Are Older Americans Suffering From Mean World Syndrome?
An 84-year-old Kansas City man was arrested for shooting a 16-year-old black youth who went to the wrong address to pick up his siblings.
Older Americans recently were involved in shootings where, in retrospect, there apparently was no real threat.
Is this purely coincidental? I think not.
I suspect that older Americans are suffering from a virulent strain of mean world syndrome.
The term “mean world syndrome” was coined in the 1960s to describe the impact of media on the viewer’s perception of reality. Constant exposure to crime stories by heavy media consumers leads people to believe the world is a dangerous place. Older people tend to be heavy consumers of media.
This is not an excuse and, of course, the media are reporting actual events that are worrisome to many Americans.
Americans who watch TV or social media today are bombarded by attacks on vulnerable people. Mentally ill men push unsuspecting people off subway platforms. Young men randomly attack older Asian people. A large male-to-female transgender whacked a young man at a store with an ax for no reason. Mobs of mostly black youth rampage, undisturbed. Drivers are consumed with road rage. Urban parks and streets are lined with tents and drug addicts who are shooting up.
Meanwhile, police are vilified and police departments are understaffed. Liberal “George Soros-backed” prosecutors waive bond and refuse to prosecute so-called low level criminals, effectively telling the rest of us that we are on their own.
Where does this leave Americans who are old and vulnerable due to age-related decline. Scared
Andrew D. Lester, 84, is a retired airline mechanic who has lived alone since his wife was moved to a nursing home. He had just laid down in his bed for the night. It was almost 10 p.m. There was a knock on his door.
Lester, who is stooped over with bleary eyes, picked up his .32 Smith and Wesson revolver and went to the door.
The police report says Lester saw “a black male approximately 6 feet tall pulling on the exterior storm door handle. He stated he believed someone was attempting to break into the house, and shot twice within a few seconds of opening the door.”
Lester told police he was “scared to death” due to the individual’s size and “could not take the chance of the male coming in” because he could not defend himself.
As it turned out, the young man, Ralph Yarl, 16, was a high school student who reportedly went to the wrong house. He says he was told by his mother to go to 1100 NE 115th Street to pick up his two younger brothers. But Yarl’s brothers were at 1100 NE 115th Terrace. Yarl denies tugging at the door latch.

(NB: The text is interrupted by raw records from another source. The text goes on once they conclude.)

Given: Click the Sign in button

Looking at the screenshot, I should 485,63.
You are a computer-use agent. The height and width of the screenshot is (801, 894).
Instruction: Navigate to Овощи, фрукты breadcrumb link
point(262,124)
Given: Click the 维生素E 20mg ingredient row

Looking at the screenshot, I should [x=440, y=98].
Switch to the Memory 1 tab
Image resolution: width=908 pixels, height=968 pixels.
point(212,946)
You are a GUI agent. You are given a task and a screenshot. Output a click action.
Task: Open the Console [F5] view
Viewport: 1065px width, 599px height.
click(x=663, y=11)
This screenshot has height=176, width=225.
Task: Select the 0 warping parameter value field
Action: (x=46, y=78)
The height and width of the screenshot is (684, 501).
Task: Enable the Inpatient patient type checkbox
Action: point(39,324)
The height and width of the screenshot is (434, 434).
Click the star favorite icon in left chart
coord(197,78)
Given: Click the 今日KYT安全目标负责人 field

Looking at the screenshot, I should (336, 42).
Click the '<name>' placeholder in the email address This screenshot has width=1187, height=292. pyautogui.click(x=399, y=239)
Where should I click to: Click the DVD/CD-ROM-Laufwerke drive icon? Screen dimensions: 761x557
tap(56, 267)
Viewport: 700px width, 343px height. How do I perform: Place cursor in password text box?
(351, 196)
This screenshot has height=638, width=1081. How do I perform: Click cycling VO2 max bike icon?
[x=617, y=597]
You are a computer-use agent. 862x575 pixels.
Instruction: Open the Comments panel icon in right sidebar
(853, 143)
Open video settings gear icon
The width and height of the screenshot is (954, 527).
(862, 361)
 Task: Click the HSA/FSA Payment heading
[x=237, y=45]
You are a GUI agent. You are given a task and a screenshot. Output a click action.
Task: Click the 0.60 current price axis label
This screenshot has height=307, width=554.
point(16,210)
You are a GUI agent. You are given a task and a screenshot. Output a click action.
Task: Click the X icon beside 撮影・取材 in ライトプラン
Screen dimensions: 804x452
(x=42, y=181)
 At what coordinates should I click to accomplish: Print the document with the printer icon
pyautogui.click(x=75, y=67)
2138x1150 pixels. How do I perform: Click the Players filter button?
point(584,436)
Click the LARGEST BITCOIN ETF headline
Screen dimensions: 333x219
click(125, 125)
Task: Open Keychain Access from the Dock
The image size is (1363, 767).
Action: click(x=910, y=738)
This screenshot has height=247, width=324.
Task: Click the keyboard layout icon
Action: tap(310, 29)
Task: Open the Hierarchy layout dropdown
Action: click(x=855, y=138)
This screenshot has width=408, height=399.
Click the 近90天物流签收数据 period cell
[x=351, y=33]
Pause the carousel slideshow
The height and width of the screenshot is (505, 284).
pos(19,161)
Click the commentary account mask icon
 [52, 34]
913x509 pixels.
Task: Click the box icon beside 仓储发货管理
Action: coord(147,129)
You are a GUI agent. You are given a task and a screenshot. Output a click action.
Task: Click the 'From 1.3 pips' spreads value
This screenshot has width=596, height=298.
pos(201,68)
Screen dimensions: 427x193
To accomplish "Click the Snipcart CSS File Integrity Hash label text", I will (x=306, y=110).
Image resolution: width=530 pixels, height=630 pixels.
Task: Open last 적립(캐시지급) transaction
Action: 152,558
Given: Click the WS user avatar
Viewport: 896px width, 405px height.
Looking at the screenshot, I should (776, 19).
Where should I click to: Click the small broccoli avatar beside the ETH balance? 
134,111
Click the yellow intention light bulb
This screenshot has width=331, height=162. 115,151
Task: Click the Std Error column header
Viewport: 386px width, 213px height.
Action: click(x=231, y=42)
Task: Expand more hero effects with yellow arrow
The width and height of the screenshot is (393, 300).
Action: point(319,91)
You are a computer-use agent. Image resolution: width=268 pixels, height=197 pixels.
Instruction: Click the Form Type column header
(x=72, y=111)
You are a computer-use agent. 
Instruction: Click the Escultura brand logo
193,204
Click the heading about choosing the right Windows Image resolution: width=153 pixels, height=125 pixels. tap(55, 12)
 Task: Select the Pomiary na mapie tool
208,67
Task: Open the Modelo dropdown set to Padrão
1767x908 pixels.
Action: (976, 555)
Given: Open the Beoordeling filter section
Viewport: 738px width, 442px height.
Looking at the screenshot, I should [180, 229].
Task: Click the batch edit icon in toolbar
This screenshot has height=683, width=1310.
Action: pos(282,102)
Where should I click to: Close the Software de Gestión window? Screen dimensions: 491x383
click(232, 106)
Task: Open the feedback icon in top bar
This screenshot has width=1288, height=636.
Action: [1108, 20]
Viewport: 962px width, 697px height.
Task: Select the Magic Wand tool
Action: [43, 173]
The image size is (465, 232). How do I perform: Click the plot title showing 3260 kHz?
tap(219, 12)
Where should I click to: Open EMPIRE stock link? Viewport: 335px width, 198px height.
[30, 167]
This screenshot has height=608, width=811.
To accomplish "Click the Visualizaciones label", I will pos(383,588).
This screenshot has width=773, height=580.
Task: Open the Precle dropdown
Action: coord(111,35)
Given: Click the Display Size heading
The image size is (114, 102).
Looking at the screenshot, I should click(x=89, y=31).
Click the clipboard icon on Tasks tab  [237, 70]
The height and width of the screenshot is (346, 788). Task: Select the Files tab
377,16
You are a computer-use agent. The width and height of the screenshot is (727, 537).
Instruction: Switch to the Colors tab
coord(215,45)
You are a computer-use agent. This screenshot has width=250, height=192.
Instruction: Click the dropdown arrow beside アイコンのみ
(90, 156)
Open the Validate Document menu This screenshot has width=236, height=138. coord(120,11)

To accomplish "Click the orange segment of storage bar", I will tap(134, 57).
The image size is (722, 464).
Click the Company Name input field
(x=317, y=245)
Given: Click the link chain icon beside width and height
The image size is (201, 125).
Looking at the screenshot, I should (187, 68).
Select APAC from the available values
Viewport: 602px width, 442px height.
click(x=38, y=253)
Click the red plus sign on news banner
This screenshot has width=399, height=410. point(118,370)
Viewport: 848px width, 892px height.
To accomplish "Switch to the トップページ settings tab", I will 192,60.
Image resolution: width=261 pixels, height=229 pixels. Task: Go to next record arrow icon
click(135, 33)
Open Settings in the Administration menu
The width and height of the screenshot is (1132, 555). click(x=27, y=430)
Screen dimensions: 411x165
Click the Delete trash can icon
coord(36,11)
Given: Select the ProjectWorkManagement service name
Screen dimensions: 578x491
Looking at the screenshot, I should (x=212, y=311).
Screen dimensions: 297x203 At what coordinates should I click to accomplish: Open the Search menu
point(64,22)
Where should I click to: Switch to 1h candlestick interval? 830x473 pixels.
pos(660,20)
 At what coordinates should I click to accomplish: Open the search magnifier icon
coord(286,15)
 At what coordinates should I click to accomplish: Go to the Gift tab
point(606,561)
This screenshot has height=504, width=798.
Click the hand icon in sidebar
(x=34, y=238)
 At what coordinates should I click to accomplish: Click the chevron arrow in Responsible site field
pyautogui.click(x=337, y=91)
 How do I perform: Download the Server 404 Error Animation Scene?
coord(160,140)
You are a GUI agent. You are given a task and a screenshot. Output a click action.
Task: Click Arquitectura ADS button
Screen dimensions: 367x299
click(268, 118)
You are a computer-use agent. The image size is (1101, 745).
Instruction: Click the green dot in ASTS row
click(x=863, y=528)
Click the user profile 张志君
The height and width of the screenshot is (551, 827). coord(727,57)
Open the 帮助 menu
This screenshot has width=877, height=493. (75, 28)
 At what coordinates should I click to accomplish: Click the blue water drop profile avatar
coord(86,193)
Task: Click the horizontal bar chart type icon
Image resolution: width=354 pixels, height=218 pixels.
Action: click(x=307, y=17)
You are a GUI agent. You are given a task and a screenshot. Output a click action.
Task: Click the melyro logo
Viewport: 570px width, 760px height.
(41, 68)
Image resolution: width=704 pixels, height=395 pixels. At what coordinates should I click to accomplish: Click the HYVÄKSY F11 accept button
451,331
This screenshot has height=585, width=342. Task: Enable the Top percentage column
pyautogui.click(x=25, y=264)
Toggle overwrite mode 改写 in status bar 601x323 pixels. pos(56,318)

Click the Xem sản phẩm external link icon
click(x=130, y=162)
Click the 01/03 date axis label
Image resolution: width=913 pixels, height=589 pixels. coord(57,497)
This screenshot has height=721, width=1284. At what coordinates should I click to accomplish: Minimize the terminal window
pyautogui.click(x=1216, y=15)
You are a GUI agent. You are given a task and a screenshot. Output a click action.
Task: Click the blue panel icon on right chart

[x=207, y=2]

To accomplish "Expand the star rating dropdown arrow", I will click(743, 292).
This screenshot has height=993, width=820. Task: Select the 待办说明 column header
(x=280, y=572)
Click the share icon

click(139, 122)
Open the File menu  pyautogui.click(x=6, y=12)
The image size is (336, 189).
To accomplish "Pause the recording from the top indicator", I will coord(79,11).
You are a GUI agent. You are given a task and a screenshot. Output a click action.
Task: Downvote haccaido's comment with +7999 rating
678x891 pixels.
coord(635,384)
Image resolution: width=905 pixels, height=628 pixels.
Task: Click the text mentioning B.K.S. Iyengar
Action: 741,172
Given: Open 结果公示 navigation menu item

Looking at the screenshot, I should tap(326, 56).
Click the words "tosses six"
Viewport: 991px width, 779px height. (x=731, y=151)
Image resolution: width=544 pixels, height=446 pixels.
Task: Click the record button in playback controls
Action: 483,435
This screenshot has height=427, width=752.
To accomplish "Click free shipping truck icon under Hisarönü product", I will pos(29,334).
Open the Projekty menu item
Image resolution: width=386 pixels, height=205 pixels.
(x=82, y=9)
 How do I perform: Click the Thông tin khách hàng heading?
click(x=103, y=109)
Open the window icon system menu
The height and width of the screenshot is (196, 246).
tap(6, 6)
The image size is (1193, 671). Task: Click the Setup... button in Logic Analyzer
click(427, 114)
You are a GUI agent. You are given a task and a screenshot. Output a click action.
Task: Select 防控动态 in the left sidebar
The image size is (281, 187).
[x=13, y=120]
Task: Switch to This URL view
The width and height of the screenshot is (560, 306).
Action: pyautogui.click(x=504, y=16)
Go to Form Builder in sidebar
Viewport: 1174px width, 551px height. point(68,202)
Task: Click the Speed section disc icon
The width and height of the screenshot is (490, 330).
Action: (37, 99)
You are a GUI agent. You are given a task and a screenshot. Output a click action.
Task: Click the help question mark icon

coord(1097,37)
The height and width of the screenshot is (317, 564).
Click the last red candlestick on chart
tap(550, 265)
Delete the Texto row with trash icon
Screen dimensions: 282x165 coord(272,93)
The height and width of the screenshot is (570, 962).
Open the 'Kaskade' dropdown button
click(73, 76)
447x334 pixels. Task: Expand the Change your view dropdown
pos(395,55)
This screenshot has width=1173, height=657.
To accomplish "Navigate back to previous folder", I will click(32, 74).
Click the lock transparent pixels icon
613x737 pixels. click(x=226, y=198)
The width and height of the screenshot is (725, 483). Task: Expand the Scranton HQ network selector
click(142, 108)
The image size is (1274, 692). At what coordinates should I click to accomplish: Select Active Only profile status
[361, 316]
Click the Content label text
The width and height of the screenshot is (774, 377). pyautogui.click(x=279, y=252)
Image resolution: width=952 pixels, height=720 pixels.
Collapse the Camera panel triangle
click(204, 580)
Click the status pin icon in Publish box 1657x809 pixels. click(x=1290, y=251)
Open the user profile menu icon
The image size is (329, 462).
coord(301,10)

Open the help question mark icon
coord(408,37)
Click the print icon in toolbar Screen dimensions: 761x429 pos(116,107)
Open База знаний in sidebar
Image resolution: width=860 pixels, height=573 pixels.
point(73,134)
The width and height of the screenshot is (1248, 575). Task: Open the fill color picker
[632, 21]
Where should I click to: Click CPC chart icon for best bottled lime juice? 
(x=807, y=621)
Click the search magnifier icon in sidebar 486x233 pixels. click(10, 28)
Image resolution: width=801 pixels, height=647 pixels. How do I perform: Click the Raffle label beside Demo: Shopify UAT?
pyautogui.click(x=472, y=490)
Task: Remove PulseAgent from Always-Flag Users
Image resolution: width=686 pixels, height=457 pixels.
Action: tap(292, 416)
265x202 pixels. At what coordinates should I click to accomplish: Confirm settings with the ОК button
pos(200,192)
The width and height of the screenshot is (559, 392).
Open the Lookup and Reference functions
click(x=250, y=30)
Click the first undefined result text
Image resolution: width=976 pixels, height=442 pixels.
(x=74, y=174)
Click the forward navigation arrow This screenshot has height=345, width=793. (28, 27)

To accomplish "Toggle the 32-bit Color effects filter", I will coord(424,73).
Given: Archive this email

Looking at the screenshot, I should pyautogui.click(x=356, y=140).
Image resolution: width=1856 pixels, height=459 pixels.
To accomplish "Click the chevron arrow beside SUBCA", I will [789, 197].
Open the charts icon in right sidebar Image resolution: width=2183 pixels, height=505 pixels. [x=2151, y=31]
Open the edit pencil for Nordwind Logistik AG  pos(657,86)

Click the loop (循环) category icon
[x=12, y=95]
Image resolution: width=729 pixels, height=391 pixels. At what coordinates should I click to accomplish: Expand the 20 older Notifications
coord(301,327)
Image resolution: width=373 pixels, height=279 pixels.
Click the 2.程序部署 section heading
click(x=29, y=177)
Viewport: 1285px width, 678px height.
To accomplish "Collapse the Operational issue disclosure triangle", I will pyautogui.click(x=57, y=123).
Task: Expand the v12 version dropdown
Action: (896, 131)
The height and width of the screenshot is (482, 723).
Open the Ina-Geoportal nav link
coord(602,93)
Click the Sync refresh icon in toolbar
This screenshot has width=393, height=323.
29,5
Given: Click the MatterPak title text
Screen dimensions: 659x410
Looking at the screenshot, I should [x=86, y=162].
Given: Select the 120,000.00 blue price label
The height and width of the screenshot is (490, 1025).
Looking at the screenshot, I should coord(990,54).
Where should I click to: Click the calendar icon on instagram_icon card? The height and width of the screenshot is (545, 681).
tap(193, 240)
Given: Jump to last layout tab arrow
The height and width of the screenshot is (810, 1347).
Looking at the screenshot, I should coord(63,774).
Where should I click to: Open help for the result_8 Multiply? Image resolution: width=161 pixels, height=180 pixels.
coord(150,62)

Lester shot Yarl through the glass door twice, once in the head and once on the arm. Yarl was released from the hospital Saturday and is expected to make a full recovery.
Life in Prison?
Lester has been roundly vilified since Clay County Prosecuting Attorney Zachary Thompson said there was a “racial component” to the shooting. Thompson charged Lester with two Class A felonies - Armed Criminal Action and First Degree Assault, which carry a penalty of ten years to life in prison. Thompson said he omitted a hate crime because it had lesser penalties than the charged crimes.
It’s hard to know whether Lester is a racist but police say on the night of the shooting, Lester was “visibly upset and repeatedly expressed concern for the victim.”
On Saturday, Kevin Monahan, 65, a self-empoyed builder was arrested in upstate New York on a second-degree murder charge for shooting Kaylin Gillis, 20, with a shotgun after she and her friends drove up his driveway. Prosecutors say they were looking for another house but Monahan’s lawyer told The New York Times that several youth were speeding up his driveway with engines revving and lights shining.
Older Americans are often deemed irrelevant or inconsequential by society, if they are even given a passing thought. But the recent shootings may be a sign that all is not right with them. A community that ignores the needs of older people to feel protected and safe in their own home risks needless tragedy.